§ Problem requirements
Reproduce the lines from the one containing "The width and" through the one containing "(x=207, y=140)", including both of those lines.

· · ·

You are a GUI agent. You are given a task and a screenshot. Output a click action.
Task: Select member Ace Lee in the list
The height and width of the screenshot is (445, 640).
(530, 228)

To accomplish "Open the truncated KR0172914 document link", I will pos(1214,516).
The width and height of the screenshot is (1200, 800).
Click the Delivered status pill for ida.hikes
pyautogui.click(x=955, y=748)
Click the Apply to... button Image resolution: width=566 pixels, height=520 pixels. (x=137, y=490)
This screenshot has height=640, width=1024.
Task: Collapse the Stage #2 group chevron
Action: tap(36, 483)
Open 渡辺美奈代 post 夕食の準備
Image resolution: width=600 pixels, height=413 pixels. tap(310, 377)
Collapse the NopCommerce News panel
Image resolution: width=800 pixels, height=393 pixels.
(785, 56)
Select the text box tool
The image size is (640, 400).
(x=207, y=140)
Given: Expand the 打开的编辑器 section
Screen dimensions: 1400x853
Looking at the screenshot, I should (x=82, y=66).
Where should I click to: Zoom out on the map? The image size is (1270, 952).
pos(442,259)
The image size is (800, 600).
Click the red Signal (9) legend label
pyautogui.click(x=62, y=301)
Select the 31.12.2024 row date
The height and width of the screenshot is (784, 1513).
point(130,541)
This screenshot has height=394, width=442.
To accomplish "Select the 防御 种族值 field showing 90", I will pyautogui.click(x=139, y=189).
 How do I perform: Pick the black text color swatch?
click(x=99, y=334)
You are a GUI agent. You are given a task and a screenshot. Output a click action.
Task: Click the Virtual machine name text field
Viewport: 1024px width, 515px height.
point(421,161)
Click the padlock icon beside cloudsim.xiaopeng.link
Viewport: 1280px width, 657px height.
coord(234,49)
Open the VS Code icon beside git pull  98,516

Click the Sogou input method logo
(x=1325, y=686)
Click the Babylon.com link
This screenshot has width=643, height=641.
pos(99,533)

· · ·

§ Exercise result
The width and height of the screenshot is (1200, 800).
Click the Delivered status pill for ida.hikes
pyautogui.click(x=955, y=748)
Click the Apply to... button Image resolution: width=566 pixels, height=520 pixels. (x=137, y=490)
This screenshot has height=640, width=1024.
Task: Collapse the Stage #2 group chevron
Action: tap(36, 483)
Open 渡辺美奈代 post 夕食の準備
Image resolution: width=600 pixels, height=413 pixels. tap(310, 377)
Collapse the NopCommerce News panel
Image resolution: width=800 pixels, height=393 pixels.
(785, 56)
Select the text box tool
The image size is (640, 400).
(x=207, y=140)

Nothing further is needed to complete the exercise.